The Effects of Tamsulosin Dose Escalation in Benign Prostate Hyperplasia Patients with Lower Urinary Tract SymptomsPark JS, Lee SW, Choi HY and Moon HS*
Department of Urology, Hanyang University College of Medicine, Seoul, Korea
- *Corresponding Author:
- Hong Sang Moon
M.D, Department of Urology, Hanyang University Guri Hospital
249-1,Gyomun-dong, Guri 471-701, Korea
E-mail: [email protected]
Received date: December 09, 2011; Accepted date: January 09, 2012; Published date: January 11, 2012
Citation: Park JS, Lee SW, Choi HY, Moon HS (2012) The Effects of Tamsulosin Dose Escalation in Benign Prostate Hyperplasia Patients with Lower Urinary Tract Symptoms. Medical & Surgical Urology S1:001. doi:10.4172/2168-9857.S1-001
Copyright: © 2012 Park JS, et al. This is an open-access article distributed under the terms of the Creative Commons Attribution License, which permits unrestricted use, distribution, and reproduction in any medium, provided the original author and source are credited.
Purpose: To investigate the efficacy and adverse effects of escalating the dose of tamsulosin in Korean benign prostate hyperplasia (BPH) patients with lower urinary tract symptoms (LUTS).
Materials & methods: From March, 2010 to February, 2011, we prospectively enrolled 120 BPH patients who complained of LUTS. We evaluated the prostate specific antigen (PSA) levels, transrectal ultrasonograms (TRUS), International Prostate Symptom Scores (IPSS), International Index of Erectile Dysfunction Questionnaire-5 (IIEF-5) responses, uroflowmetry measurements and post-voided residuals (PVR) of these patients. At first, tamsulosin 0.2 mg was prescribed for 8 weeks. After 8 weeks, we prescribed tamsulosin 0.4 mg for a further 8 weeks to those patients who had not responded to tamsulosin 0.2 mg. After another 8 weeks we re-evaluated the variables, and assessed side effects. Patients prescribed tamsulosin 0.4 mg were divided into two groups; those whose total IPSS were reduced by more than 3 were assigned to the responder group (n=31), those whose total IPSS were reduced by less than 3 were assigned to the non-responder group (n=29). We then compared the variables and frequencies of adverse effects in the two groups.
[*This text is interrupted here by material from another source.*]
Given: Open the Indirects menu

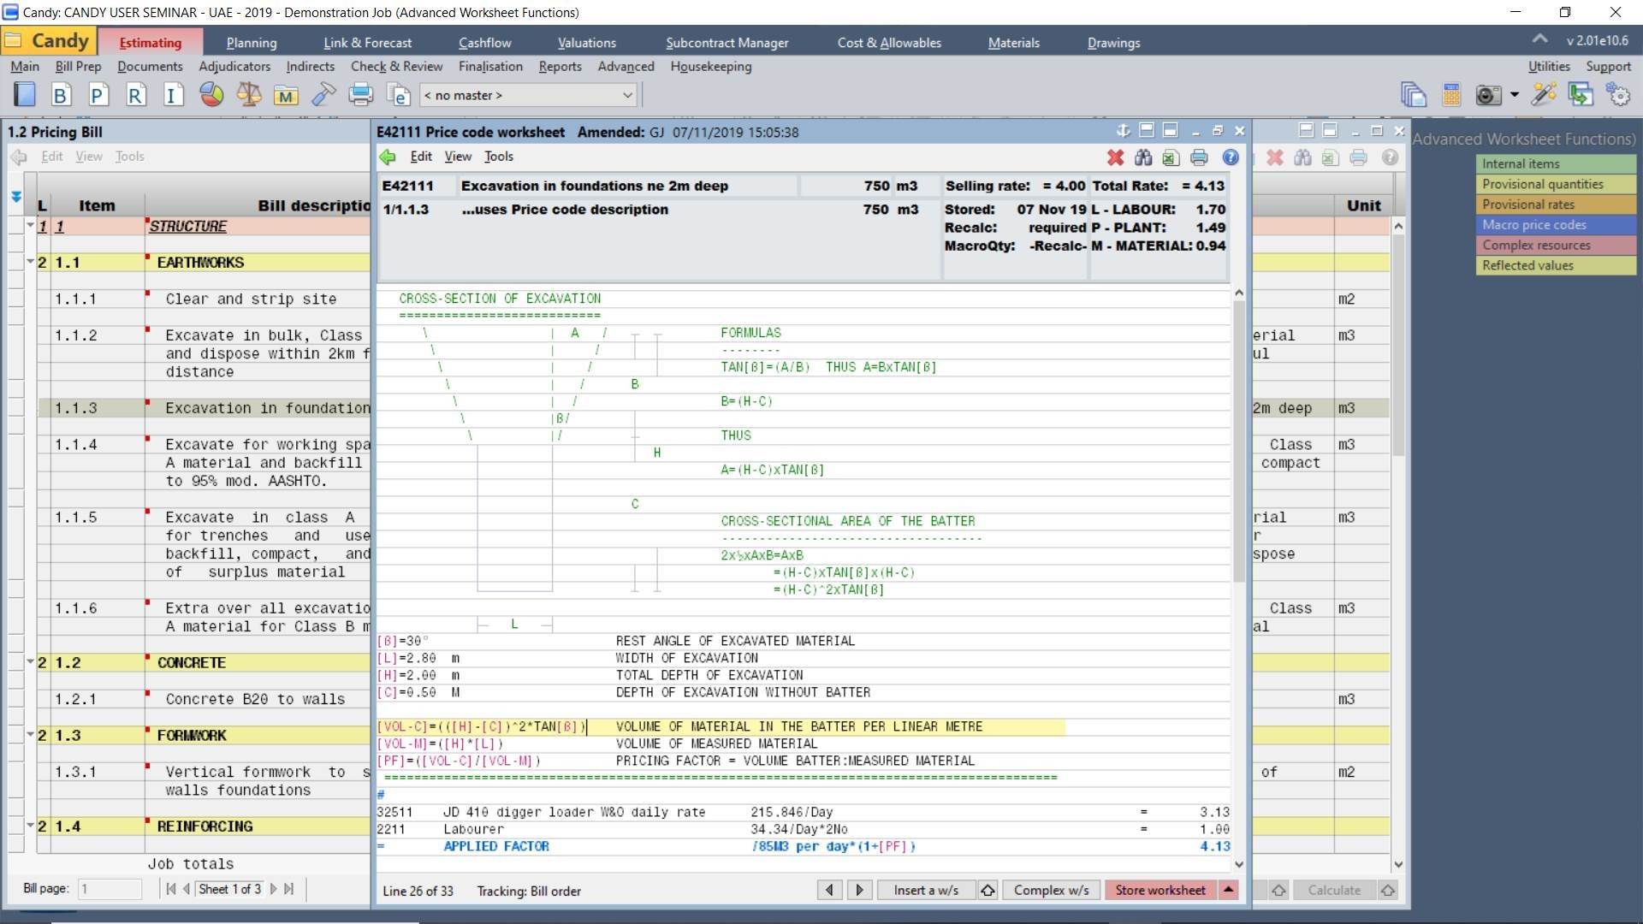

Results: 60 patients completed the study. Mean age, prostate volume and PSA were 67.3±7.9 years, 31.0±7.7 ml and 1.8±2.3 ng/ml, respectively. Baseline prostate volume, maximal urine flow rate and IPSS score were higher in the responder group (p<0.05). There was no significant difference in baseline PVR or IIEF-5 between the two groups. Maximal urine flow rate increased in both groups but PVR did not improve in the non-responder group, and IIEF-5 scores decreased slightly in the non-responder group but not in the responder group. Numbers of adverse effects such as orthostatic hypotension, ejaculatory dysfunction, erectile dysfunction, dizziness and gastrointestinal discomfort were not significantly different in the two group (n=5 vs. 8, p=0.430).
Conclusions: Dose escalation of tamsulosin is effective in improving the urinary symptoms of patients with large prostate volumes and high IPSS scores. The incidence of adverse effects is unaffected by tamsulosin dose escalation.